I’ve heard that The Last of Us show is a great TV adaptation of that game as well, so I’ll definitely check it out sometime. The only show that has tempered my enthusiasm for game adaptions is Halo, the only show that reliably puts me to sleep. Yes, it’s that bad. Great way to get in a power nap though.
What to read, what to read…
I’m currently reading Brandon Sanderson’s The Lost Metal, which is book seven in the Mistborn series. I started reading the first book in this series back in 2017, so it’s been quite the journey spending so much time with these characters.
Oddly enough, the next slew of books on my To-Read list are mostly the conclusions of a few epic book series that I’m wrapping up: Book six of the Red Rising Saga, book three of The Age of Madness trilogy, and books eight and nine of The Expanse series, for example.
I’m just grateful that the authors finished the series and didn’t leave the fans hanging. It’s not easy, so mad respect. I’m just not sure what series to sink my teeth into next. But this is a very good problem to have.
(News flash - prior to publishing this post, The Three-Body Problem just went on sale for six bucks, so I’ll be reading that next. I’ve heard good things about this book - and it was made into a Netflix series as well.)
I’d love to read the next books in the Song of Ice and Fire and Kingkiller Chronicle series, but I’ve been waiting 13 years for those to come out. I think I’ll have to call it - they’ll never see the light of day. It doesn’t matter though - in another 13 years, AI will be able to finish the series for me.
Four horses of the AI-pocalypse
Speaking of AI, it’s embedded everywhere these days - from Adobe Acrobat to Windows to Google Search. And the latest rumours are that Apple’s WWDC this year will be AI-focused as well.
So, all the major players will soon have their answer to OpenAI’s ChatGPT. But in the current landscape, there are four competing LLMs: ChatGPT, Gemini, Claude, and Meta.
I’ve tried them all, so I can confidently say that the best one is… Perplexity. Technically, Perplexity runs ChatGPT under the hood, but the way they search the live web with useful citations is just great. I was also blown away by the way it recently helped me with a JavaScript coding problem that would have taken me weeks to solve. The way it presented the code blocks along with contextual explanations was very polished.

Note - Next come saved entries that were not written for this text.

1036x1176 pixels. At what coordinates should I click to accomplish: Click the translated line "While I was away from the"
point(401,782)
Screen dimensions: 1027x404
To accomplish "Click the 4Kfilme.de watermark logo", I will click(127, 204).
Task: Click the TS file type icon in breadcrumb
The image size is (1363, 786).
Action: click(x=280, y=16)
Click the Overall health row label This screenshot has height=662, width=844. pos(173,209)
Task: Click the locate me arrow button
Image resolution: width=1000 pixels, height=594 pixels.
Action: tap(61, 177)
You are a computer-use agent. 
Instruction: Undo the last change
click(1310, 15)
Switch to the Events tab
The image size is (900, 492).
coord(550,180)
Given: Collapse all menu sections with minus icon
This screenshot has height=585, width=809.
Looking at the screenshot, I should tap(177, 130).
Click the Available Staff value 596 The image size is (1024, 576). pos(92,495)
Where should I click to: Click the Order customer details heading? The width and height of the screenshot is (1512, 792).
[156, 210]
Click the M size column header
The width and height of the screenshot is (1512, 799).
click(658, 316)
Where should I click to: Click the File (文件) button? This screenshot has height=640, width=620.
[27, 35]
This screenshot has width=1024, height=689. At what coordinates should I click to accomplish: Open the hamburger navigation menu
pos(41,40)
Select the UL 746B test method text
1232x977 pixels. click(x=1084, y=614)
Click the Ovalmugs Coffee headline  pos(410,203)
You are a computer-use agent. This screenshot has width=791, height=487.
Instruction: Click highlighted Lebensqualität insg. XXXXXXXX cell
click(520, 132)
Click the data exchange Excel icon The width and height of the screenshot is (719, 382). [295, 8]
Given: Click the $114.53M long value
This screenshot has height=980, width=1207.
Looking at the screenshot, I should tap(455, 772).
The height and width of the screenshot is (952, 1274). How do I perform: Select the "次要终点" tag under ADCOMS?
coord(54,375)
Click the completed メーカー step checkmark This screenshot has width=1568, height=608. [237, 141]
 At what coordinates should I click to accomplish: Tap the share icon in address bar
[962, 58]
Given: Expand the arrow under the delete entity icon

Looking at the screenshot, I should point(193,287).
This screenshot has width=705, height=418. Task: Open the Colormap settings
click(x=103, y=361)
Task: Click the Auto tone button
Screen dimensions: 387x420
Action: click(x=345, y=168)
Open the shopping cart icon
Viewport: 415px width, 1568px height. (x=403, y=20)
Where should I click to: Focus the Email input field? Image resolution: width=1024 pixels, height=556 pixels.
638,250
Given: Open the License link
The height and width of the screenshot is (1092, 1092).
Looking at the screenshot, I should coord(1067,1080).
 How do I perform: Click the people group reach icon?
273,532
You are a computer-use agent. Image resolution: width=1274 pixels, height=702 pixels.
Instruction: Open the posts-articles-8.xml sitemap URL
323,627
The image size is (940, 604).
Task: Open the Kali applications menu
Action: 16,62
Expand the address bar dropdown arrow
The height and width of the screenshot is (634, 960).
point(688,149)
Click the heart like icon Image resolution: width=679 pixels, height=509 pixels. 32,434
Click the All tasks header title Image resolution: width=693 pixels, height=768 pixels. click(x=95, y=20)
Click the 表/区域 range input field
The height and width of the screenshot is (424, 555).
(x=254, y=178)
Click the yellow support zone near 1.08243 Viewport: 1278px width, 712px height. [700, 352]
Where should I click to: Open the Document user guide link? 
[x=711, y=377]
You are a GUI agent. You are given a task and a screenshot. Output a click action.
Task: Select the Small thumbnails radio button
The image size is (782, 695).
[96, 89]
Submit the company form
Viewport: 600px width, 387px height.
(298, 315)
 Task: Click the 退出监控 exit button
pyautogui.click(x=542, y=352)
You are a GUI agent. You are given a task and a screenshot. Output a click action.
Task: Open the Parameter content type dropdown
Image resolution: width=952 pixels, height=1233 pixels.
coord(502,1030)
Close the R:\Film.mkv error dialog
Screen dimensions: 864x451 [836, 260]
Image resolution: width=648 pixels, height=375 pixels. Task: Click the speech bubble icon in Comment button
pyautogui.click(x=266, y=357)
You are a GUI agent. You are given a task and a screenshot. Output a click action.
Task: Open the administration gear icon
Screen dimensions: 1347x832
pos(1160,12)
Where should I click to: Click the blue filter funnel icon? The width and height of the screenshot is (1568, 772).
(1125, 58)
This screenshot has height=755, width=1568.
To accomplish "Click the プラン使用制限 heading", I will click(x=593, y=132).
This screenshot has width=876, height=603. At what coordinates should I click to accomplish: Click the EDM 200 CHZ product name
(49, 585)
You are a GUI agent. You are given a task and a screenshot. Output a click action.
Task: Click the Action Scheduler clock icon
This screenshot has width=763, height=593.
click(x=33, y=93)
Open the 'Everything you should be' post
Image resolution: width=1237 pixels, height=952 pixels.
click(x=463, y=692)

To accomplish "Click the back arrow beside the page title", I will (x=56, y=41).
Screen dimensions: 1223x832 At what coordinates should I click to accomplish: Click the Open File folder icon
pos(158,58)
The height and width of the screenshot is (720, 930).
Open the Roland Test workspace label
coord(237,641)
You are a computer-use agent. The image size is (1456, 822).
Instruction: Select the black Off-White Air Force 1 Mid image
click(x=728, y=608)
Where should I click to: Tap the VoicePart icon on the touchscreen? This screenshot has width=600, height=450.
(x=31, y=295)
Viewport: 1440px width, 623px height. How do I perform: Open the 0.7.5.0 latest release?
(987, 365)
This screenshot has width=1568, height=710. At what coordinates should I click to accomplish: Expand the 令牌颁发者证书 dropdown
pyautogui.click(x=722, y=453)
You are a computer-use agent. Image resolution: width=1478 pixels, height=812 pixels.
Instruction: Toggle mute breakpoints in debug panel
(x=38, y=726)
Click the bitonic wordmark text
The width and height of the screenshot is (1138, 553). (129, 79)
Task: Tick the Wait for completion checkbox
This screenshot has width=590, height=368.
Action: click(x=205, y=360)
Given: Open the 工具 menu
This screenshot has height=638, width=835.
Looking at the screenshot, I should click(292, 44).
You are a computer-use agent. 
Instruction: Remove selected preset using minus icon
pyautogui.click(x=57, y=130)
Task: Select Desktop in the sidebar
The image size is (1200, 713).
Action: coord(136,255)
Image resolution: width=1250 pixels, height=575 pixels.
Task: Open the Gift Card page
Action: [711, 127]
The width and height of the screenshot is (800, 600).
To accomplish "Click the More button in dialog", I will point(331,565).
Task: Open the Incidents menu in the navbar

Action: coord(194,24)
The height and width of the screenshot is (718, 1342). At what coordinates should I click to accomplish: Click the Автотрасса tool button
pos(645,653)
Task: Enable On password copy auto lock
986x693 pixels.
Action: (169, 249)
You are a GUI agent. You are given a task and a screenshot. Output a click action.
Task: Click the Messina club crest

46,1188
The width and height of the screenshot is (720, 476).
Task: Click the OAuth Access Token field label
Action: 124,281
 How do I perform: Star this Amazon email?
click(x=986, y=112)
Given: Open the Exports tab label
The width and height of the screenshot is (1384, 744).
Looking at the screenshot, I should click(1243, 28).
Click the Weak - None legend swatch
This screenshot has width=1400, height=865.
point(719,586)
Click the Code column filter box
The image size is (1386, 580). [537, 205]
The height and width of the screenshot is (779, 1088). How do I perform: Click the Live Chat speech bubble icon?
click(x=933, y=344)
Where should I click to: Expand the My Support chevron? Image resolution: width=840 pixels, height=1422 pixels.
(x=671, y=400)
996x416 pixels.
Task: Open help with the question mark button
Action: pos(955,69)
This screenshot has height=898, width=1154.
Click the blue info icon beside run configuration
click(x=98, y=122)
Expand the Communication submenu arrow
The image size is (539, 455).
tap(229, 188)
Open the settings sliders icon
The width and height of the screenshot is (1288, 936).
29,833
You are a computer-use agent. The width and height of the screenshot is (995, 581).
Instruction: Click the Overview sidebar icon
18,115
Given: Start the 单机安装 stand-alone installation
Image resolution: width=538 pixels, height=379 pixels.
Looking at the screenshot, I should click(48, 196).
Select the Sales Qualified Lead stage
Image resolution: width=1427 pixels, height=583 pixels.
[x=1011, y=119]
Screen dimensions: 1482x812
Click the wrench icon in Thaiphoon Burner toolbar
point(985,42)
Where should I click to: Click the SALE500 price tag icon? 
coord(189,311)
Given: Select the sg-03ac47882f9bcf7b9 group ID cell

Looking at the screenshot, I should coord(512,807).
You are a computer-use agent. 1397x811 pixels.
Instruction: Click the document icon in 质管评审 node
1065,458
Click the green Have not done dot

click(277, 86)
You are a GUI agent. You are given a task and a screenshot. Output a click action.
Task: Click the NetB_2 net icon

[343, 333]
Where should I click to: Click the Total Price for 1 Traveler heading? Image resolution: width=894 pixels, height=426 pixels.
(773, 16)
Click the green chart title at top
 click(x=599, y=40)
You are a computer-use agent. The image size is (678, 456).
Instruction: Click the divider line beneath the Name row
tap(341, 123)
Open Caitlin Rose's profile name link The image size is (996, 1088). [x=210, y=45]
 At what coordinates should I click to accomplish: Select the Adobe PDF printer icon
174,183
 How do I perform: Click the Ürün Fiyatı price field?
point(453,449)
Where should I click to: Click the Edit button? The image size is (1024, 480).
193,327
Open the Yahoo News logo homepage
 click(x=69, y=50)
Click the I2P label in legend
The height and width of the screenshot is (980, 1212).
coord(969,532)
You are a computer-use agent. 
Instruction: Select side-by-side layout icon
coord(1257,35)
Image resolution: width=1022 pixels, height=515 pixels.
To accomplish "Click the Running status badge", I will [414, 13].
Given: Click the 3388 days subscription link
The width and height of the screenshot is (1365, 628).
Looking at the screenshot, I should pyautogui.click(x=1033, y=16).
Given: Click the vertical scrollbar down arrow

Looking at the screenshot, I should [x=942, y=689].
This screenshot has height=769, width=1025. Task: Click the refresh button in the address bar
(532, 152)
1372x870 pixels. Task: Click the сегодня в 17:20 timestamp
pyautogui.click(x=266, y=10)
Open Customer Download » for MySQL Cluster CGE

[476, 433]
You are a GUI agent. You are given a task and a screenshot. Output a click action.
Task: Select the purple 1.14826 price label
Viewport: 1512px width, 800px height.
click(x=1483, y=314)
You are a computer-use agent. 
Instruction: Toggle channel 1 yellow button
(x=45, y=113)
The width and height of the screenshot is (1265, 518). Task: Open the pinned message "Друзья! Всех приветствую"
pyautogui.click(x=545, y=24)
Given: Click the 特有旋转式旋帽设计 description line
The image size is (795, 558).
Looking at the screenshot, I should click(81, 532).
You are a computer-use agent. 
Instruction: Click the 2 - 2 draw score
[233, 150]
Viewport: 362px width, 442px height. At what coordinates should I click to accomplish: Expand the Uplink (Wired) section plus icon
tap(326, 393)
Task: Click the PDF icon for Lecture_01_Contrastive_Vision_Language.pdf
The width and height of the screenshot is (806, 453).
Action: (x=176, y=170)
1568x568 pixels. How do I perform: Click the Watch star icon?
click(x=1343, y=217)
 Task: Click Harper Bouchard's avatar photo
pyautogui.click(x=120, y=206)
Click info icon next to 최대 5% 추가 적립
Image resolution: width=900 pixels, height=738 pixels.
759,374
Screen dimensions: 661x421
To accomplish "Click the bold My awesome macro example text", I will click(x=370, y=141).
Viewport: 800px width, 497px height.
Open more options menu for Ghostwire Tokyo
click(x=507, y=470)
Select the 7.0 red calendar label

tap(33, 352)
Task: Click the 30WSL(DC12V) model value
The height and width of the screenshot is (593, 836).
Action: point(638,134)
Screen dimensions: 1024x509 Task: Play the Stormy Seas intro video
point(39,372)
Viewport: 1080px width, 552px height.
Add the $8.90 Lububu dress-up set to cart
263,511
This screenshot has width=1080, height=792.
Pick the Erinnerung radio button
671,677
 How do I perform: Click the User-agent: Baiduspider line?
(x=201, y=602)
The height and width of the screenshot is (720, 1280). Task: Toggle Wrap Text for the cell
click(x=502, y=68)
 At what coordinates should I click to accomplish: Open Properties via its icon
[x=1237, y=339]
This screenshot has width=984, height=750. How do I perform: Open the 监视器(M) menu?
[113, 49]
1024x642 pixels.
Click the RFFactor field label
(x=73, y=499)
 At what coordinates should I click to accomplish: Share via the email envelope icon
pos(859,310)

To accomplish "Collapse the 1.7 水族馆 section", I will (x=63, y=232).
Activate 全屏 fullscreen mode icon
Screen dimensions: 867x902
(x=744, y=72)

Claude is not available in Canada anymore, but I used it a lot to write fiction before I lost access. It was the best for that use case. But, I also give Gemini top marks for writing creatively. Gemini has a fantastic feature where you can highlight specific text and re-generate, expand, or shorten the highlighted text only. That is really useful.
The worst one is undoubtedly Meta. I appreciate that they’re open-sourcing their (inferior) “Llama” LLM, but you have to sign into FaceBook to use it properly, which is a non-starter for me.
Who will be the ultimate winner? My money is on whoever perfects Multimodal AI (text, image, audio, and video input/output) and releases a free version to both consumers and the enterprise space. Whoever does this will take over the world.